David Adams had attacked retired teacher Helen Malloy with a glass jar and then tried to set fire to her body. After he had torched the premises, the part-time fireman joined colleagues to tackle the flames.
Harold Beale's office was virtually opposite the terrace home of the 78-year-old who had predominately taught at schools in Gosport and Lymington.
There had been a series of arson attacks in the row of houses in which she lived and firemen had tackled a mystery blaze at her property only six weeks earlier when a shed adjoining her kitchen caught alight. Neighbours rescued her unhurt.
Billowing smoke The same couple again saw smoke billowing from her house on the second occasion and alerted her nephew who lived a few doors away.

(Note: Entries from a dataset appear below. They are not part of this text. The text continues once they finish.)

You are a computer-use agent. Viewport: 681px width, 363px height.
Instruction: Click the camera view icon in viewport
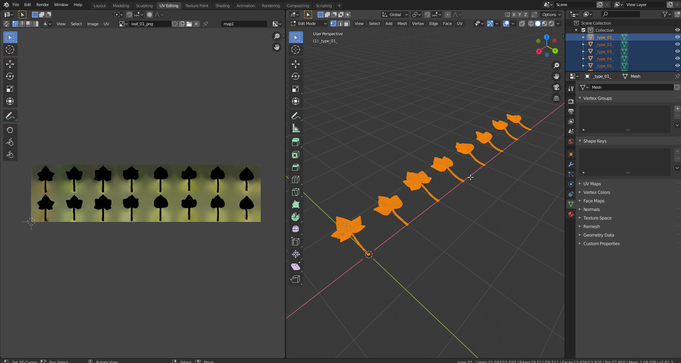556,87
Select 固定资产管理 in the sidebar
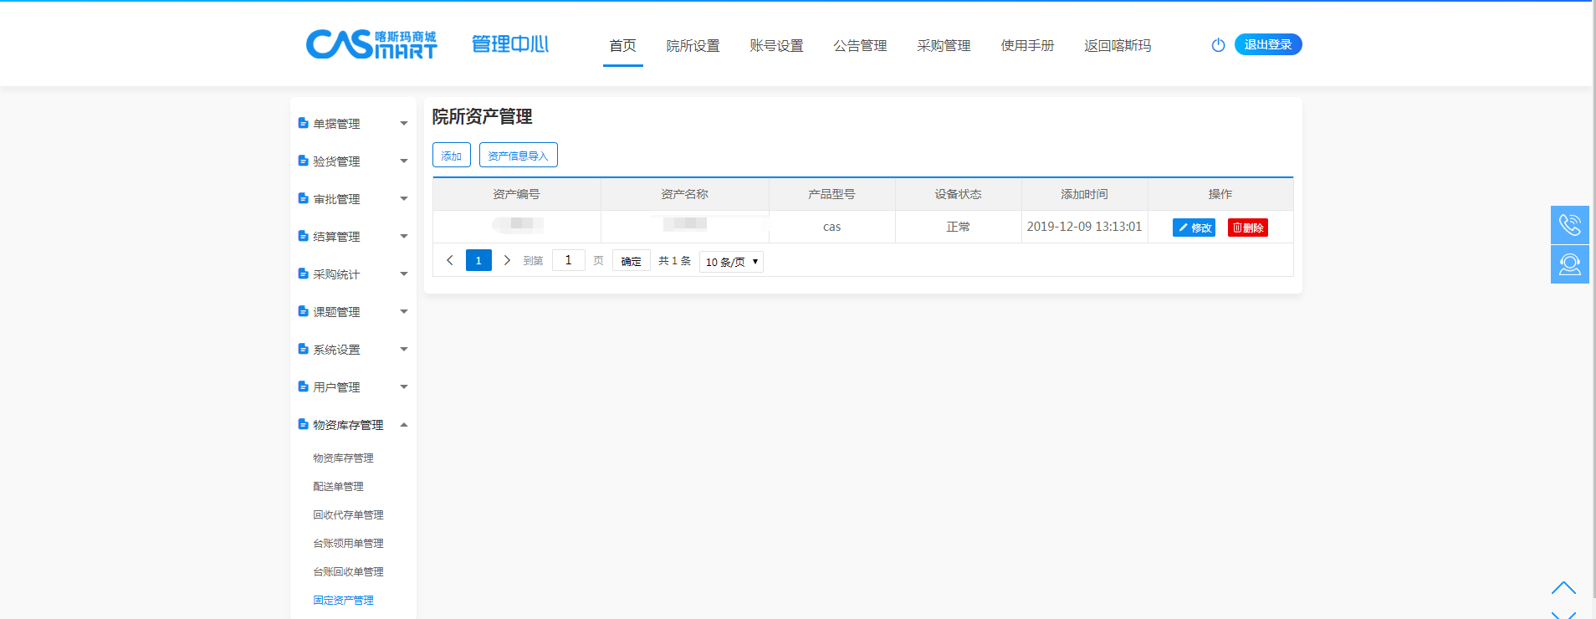Screen dimensions: 1596x619 tap(343, 601)
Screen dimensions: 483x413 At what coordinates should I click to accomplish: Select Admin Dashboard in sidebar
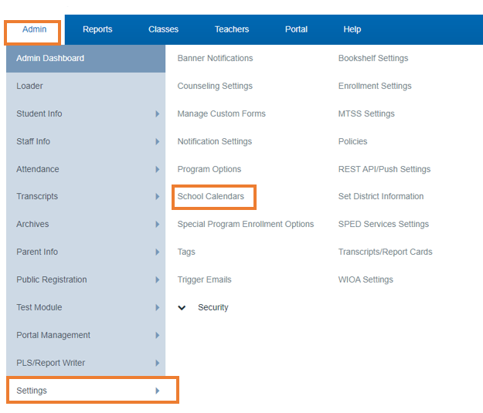(x=86, y=58)
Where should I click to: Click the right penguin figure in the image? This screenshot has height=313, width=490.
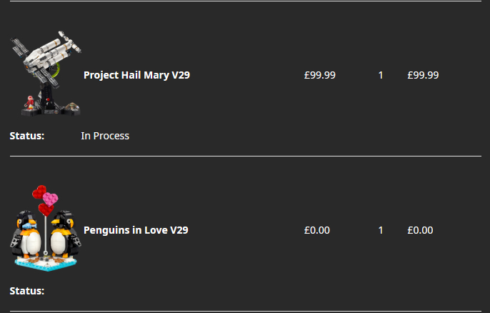[x=63, y=234]
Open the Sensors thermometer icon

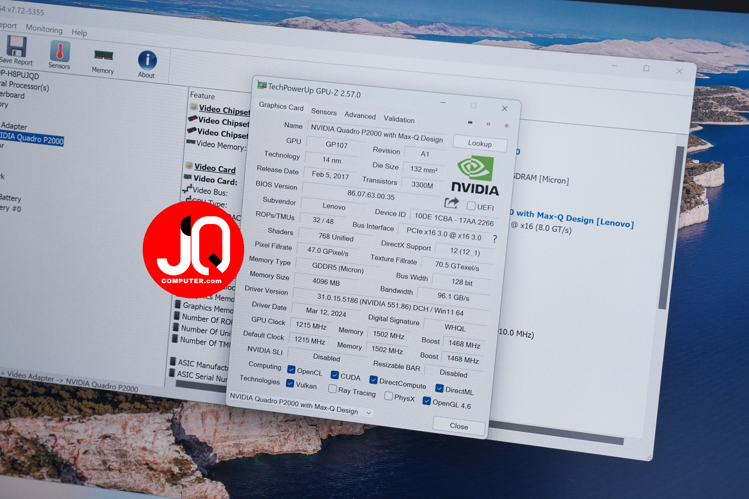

Local schoolboy Colin Hughes called the fire service.
He told the Echo: "Flames were shooting up inside the windows and the glass was cracking with the heat."
Teams from Gosport and Fareham were on the scene in Brockenhurst Road, Gosport, within minutes but had to break down a door and smash windows to get inside.
Visibility was so restricted that Miss Malloy's body was only discovered when one fireman accidentally stepped on to it.
It was immediately apparent she had suffered severe head injuries and Detective Superintendent "Tank" Holdaway, who was stationed at Winchester, and Fareham based Chief Inspector Ben King were summoned.
A Home Office pathologist, who travelled from London to inspect the body, found Helen had died from suffocation due to the inhalation of blood from a broken nose.
Within hours, police had arrested Adams, who lived close to the murder scene in a house, which Mr Beale had provided for him, his wife, Marion, a Sunday school teacher, and their baby.
Officers detained him at a Government training centre in Southampton, where he was learning to be a lathe operator.
Mr Beale had been a station officer in the Gosport division and Adams had been keen to emulate him.
Adams appeared before Gosport magistrates the following day, September 24, 1965, when he was formally remanded in custody. But as he was being led away the slim, dark-haired defendant turned to declare: "I'm very sorry for what has happened and I never meant to harm her at all."
Adams was sent for trial six weeks later on allegations of murder and arson. The trail opened at Wiltshire Assizes, on January 14, 1966. Jurors heard a statement he had made at Gosport police station. He described how he had taken the dog for a walk late at night after drinking in several local pubs: "I climbed over a hedge into Miss Malloy's garden. I got into the house by putting my fist through a wire mesh window. I was in the kitchen when Miss Malloy came in. I hit her with my fist and she fell down. I'm sure she twisted because there was a hell of a lot of mess. I mean there was a lot of blood.